TEXTE:
Le tennis au sein de la grille des programmes est par nature imprévisible en raison de deux facteurs. Tout d’abord la météo qui peut vite rendre impraticable certains courts en raison de l’impossibilité de jouer sous la pluie pour les tennismen et de l’absence d’éclairage pour la nuit. Ensuite en raison de la durée des matchs. La durée des matchs de tennis n’est pas fixe et peut durer aussi bien une heure que cinq heures. Et c’est bien souvent quand un match dure cinq heures que l’intensité et le caractère dramatique de la pièce sont à leur comble. Il devenait alors de plus en plus

compliqué de justifier le fait de rendre l’antenne au moment du dénouement d’un match qui avait été à l’antenne pendant quatre heures. Une solution fut donc trouver de décaler la fin du match sur FR3 afin de permettre la diffusion du journal de 20h du Antenne 2.

CONSIGNE A:
Répondez aux questions suivantes à partir du texte sur le tennis :
(i) Quels sont les deux facteurs qui rendent le tennis imprévisible dans la grille des programmes ?
(ii) Combien de temps un match de tennis peut-il durer au minimum et au maximum ?
(iii) Sur quelle chaîne la fin du match fut-elle décalée ?
CONSIGNE B:
Rédigez la suite du texte sur le tennis, en reprenant après sa dernière phrase.

(Entrées enregistrées)
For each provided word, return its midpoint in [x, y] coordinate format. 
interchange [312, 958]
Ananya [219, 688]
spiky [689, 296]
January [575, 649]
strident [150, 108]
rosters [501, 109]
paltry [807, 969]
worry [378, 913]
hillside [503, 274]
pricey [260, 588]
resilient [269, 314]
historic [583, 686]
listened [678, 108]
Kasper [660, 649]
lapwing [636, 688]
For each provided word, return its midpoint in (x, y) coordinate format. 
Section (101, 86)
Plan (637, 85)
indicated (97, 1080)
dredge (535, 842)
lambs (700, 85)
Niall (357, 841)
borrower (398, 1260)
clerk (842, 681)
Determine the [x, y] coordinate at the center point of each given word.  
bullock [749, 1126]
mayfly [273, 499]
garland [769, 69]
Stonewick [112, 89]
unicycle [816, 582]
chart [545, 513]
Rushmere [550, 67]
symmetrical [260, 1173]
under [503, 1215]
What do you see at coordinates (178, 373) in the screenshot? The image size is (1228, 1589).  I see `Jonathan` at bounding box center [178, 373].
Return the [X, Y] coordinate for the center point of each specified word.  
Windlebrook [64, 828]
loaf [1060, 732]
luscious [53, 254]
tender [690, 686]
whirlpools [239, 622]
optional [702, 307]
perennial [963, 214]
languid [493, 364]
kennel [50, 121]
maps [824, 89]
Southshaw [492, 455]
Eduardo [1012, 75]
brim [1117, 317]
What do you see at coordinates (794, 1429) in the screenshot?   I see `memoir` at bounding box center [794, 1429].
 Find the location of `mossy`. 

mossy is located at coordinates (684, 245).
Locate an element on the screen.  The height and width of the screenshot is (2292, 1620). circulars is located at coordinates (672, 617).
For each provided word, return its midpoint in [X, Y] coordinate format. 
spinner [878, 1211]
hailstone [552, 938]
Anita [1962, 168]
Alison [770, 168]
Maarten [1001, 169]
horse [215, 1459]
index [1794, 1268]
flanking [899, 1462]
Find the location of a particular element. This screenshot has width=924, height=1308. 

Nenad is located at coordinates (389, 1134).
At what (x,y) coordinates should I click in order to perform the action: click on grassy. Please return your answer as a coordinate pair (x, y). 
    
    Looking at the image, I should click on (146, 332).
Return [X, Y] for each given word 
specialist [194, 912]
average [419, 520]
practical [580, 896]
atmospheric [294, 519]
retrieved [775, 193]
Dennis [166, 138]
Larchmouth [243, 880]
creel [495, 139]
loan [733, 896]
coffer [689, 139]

RÉPONSE A:
(i) La météo et la durée des matchs.
(ii) De une heure à cinq heures.
(iii) Sur FR3.

RÉPONSE B:
Ce système de jonglage entre les chaîne du service public va être renforcé avec l’arrivée de France 4 sur la TNT à partir du 31 mars 2005. L’arrivée de cette chaîne et la généralisation de la TNT permirent ainsi une décharge plus facile et un maintien des programmes de façon beaucoup plus continue sans trop perturber la grille en cas de poursuite du match jusqu’à la nuit, au-delà de 20h. Néanmoins, avec le choix de programme le tennis sur France 4 en fin de soirée comme c’est le cas depuis la création de la chaîne. On constate une baisse de considération pour le tennis qui n’a plus les honneurs des chaînes historiques. Ceci répond également à des logiques d’équilibres commerciaux afin de conserver les téléspectateurs habituels en cas de feuilleton.

L’insertion du tournoi de Roland-Garros dans la grille des programmes est donc bicéphale sur ma période. Puisqu’il s’agit évidement d’une priorité au vue des sommes investies, de la publicité arrivant et du prestige de la chaîne de le diffuser. Cependant, il entre en contradiction avec les pratiques des habitués de ces chaînes qui voient les programmes modifiés et la récurrence annuelle ne semble pas suffisante pour convaincre les non-sportifs de suivre le tournoi en lieu et place du programme habituel.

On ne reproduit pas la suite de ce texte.